I was very proficient at siding and roofing. My father used to leave me on jobs by myself, while he ran errands for other clients. I always tried to get more done than he expected, so when he got back he would sing my praises.
Reflecting back on that was a reminder of how much simpler life was when you lived with your parents. Being an adult was not what it was cracked up to be. My father used to complain to me about things he had to do that only an adult would. I would always say, “You know this adult crap you keep talking about is only going to keep me with you and Mom for much longer.” He always laughed at my teasing.
I loved my father. We always saw eye-to-eye, and rarely had a disagreement. The only time we disagreed was the day I bought a motorcycle. He said that he would have to bury his child too soon because he rode a motorcycle. I felt guilty every time I rode because he stood there, watching me leave, like it was the last time he was ever going to see me. I spent a fortune on riding gear and safety equipment just to appease him. I didn’t ride after he died. I had wished so much for him to be alive. I could have used his advice and support in a lot of things.

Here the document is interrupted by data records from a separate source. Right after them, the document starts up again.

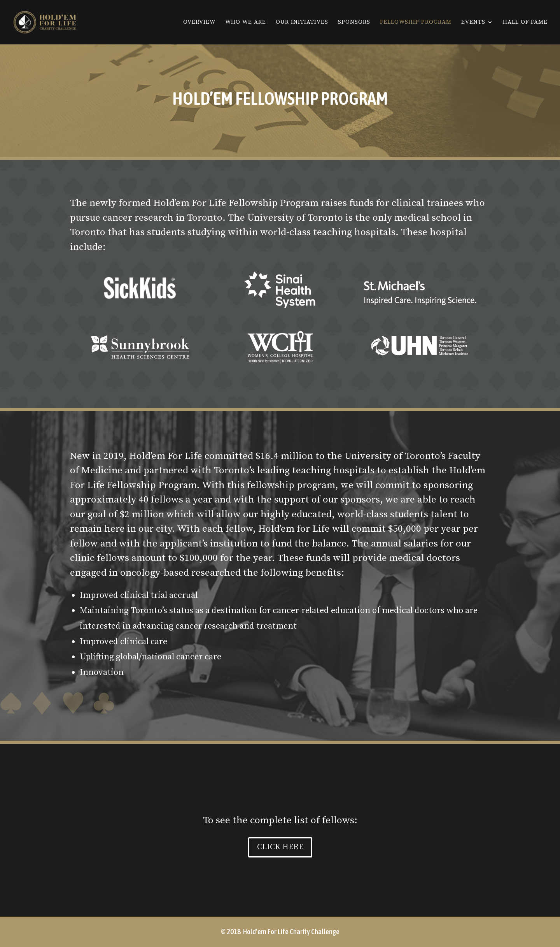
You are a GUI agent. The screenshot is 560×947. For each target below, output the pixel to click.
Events (473, 23)
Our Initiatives (302, 23)
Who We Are (245, 23)
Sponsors (354, 23)
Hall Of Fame (525, 23)
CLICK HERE (280, 847)
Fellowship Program (416, 23)
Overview (199, 23)
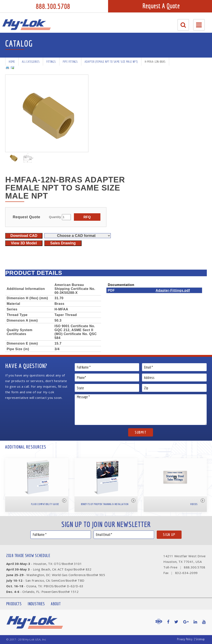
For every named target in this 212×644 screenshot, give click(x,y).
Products (14, 604)
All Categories (31, 62)
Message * (140, 410)
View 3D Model (24, 243)
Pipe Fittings (70, 62)
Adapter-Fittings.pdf (173, 290)
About (56, 604)
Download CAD (24, 236)
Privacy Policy (184, 639)
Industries (36, 604)
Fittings (51, 62)
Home (12, 62)
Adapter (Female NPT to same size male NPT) (111, 62)
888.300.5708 (53, 6)
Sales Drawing (63, 243)
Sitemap (200, 639)
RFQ (87, 217)
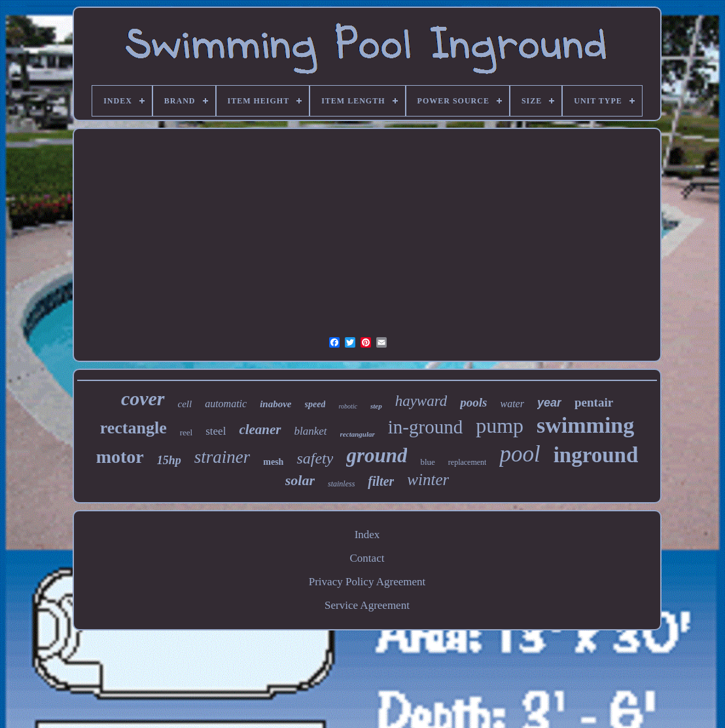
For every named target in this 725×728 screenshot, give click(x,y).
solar (300, 480)
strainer (222, 457)
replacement (467, 462)
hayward (421, 401)
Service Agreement (367, 605)
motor (120, 456)
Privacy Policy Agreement (367, 581)
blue (427, 462)
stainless (341, 484)
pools (473, 402)
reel (186, 432)
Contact (367, 558)
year (549, 403)
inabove (275, 404)
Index (367, 534)
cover (143, 398)
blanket (311, 431)
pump (499, 426)
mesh (273, 462)
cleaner (260, 429)
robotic (347, 406)
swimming (585, 425)
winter (428, 479)
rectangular (357, 434)
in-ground (425, 427)
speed (315, 404)
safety (315, 458)
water (512, 403)
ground (376, 455)
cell (185, 404)
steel (215, 431)
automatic (226, 403)
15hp (169, 460)
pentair (593, 402)
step (376, 406)
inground (596, 455)
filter (381, 481)
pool (520, 454)
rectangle (133, 428)
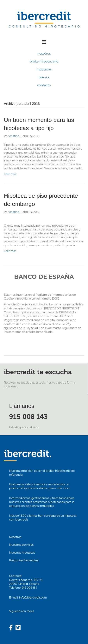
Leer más (10, 174)
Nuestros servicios (21, 545)
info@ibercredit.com (33, 598)
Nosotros (15, 537)
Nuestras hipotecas (22, 553)
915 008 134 (29, 588)
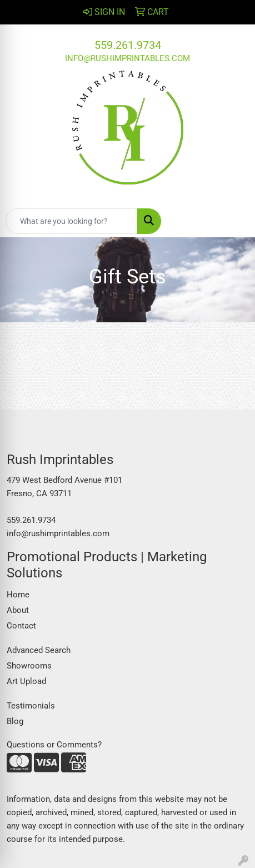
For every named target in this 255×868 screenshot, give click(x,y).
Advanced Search (38, 650)
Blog (15, 721)
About (18, 610)
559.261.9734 (128, 45)
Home (18, 595)
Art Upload (26, 681)
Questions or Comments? (54, 745)
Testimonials (31, 706)
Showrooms (29, 666)
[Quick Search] (72, 221)
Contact (21, 626)
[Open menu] (233, 221)
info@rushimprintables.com (127, 58)
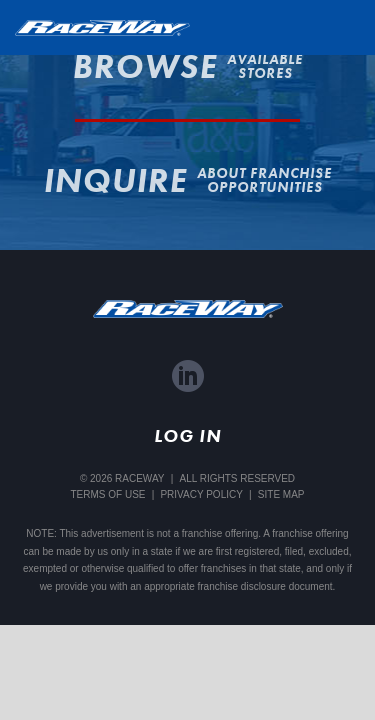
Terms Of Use (107, 494)
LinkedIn (188, 376)
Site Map (281, 494)
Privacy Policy (201, 494)
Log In (187, 435)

“Once the green board goes up, and you start putting on the siding, you measure four inches from the flange, and make your mark,” I said to myself, however heard my dad’s voice.
As long as your siding panel lines up with that mark every couple of rows, you will have nice, straight rows of siding all the way up and around the house.

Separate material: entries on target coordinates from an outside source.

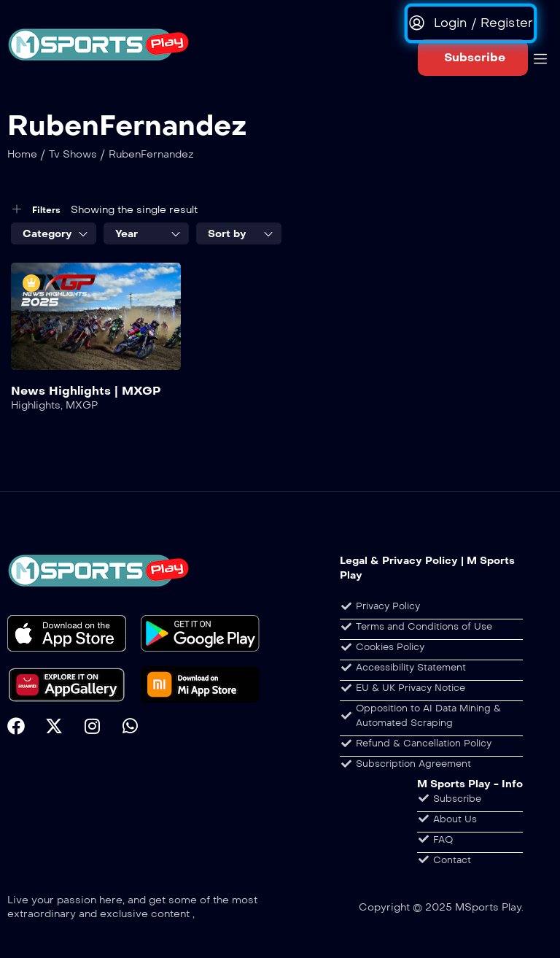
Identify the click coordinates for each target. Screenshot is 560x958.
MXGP (82, 405)
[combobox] (53, 233)
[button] (472, 58)
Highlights (36, 405)
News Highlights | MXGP (86, 390)
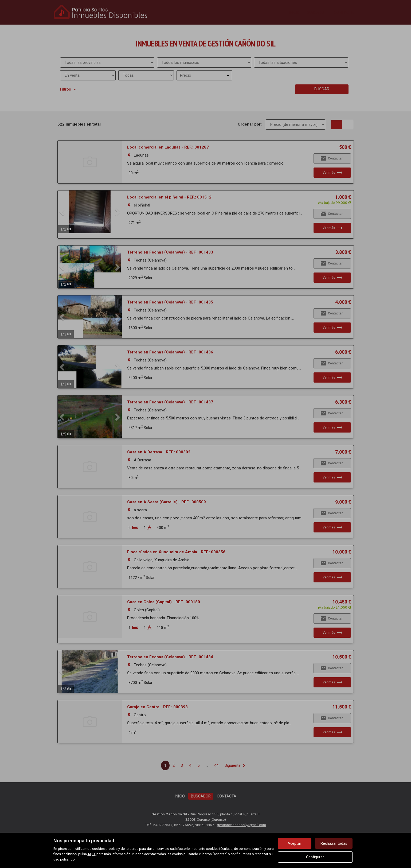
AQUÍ (92, 854)
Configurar (315, 857)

I could never stand to be sitting inside for too long, which is why I didn’t mind switching back to general construction. It was easy to get work in the construction field. Being in the sun always made me happy, and reminded me of days on the job with my dad. We would always try to start early, and end early on days we knew would be hot, so we could get home, and swim in the pool the rest of the day. There is nothing better than a hot day, when you had nice, cool water to dip into. Whether it be a pool, a lake or, an ocean. Luckily now the ocean was in my back yard. Maybe on a day that was too hot I would go and try to force myself to have some fun.

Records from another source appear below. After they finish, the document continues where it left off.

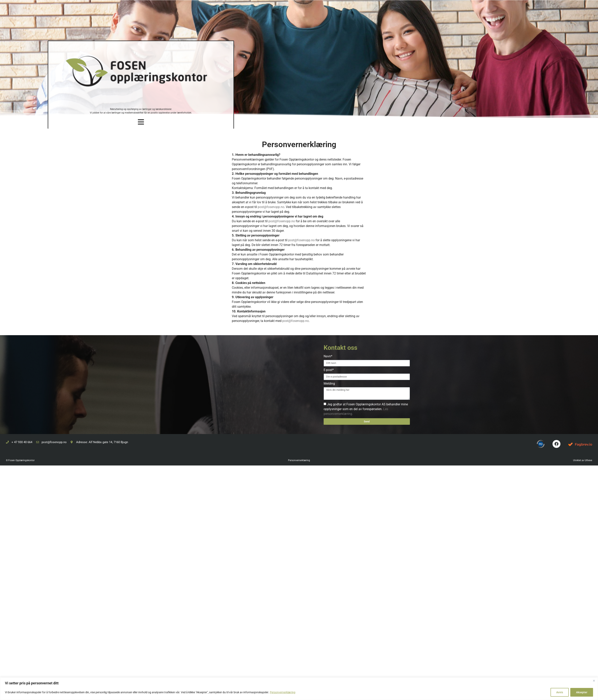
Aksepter (581, 692)
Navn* (328, 356)
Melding (329, 384)
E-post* (329, 370)
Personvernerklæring (283, 692)
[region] (299, 689)
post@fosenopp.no (271, 207)
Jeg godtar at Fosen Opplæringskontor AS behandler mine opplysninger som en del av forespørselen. (366, 409)
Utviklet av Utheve (582, 460)
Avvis (559, 692)
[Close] (594, 681)
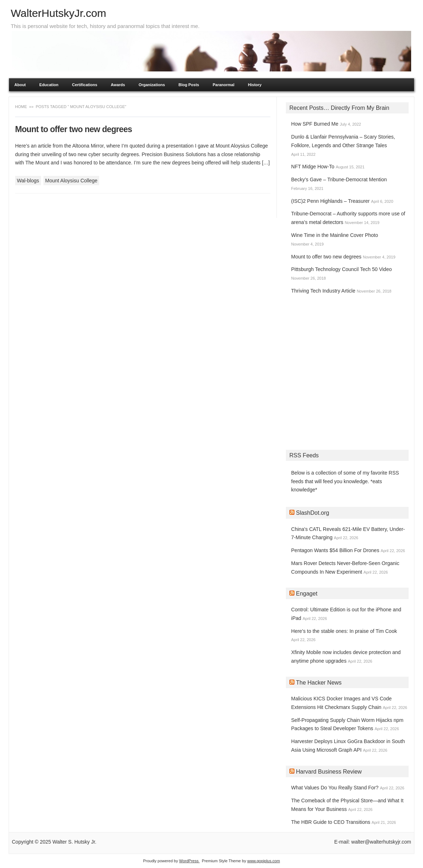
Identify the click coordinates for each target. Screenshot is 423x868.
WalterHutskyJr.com (59, 13)
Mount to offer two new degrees (74, 129)
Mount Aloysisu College (71, 181)
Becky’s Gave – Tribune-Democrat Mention (339, 179)
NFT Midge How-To (313, 167)
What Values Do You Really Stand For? (335, 788)
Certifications (85, 85)
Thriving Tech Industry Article (323, 291)
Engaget (307, 593)
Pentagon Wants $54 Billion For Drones (335, 550)
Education (49, 85)
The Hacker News (319, 682)
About (20, 85)
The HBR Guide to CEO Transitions (331, 822)
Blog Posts (189, 85)
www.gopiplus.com (263, 861)
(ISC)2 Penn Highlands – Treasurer (330, 201)
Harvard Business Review (329, 771)
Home (22, 107)
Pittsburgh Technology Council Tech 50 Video (341, 269)
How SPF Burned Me (315, 124)
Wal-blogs (28, 181)
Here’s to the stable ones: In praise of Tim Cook (344, 631)
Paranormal (223, 85)
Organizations (152, 85)
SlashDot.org (312, 513)
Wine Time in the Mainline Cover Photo (335, 235)
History (255, 85)
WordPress (189, 861)
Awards (118, 85)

It was not easy to have fun when I bore such self-inflicted guilt issues from what I had lost. Guilt issues that did not enable me to feel I was having fun in any situation. If I started having fun, the cause of my guilt would immediately surface. I would long for it to go away, would beat myself to death with it as though enjoying life meant I had moved on and was disrespecting my losses from lack of grieving. These feelings had plagued me for the past two years. Even if I enjoyed my work, I felt guilty.
Admittedly, noticing how beautiful Madalyn was left a guilty feeling in me later. However, deep down I was aware they all would have wanted me to be happy.
I took a deep breath after I realized I had fought through my own guilty feelings once more. My mind at times, I felt, was at war with my own heart. I was constantly battling through negative feelings. When they festered up inside I realized how much self-pity I started to put myself through, and had to fight against it. I was hoping it would get easier once I got into a good routine. It wasn’t getting easier by just sitting around and being disappointed by constant failures.
I finished most of the green board around the entire house, and began cleaning all the scrap pieces before I had left for the day. Once that was finished, I walked to my truck, hopped inside and began to drive away. That was when I noticed Madalyn, watching me from one of the downstairs windows. She had the curtain pulled open, and didn’t even care to hide herself. There was no way that she had not noticed me looking back in her general direction. Something was very strange about the way she looked at me each and every time. As she was almost out of sight, as I pulled away, she brought her hand up to her cheek, and appeared to be wiping away tears.
As if trying to fall asleep at night wasn’t already hard enough. Madalyn, standing in the window watching me, was all I could think about.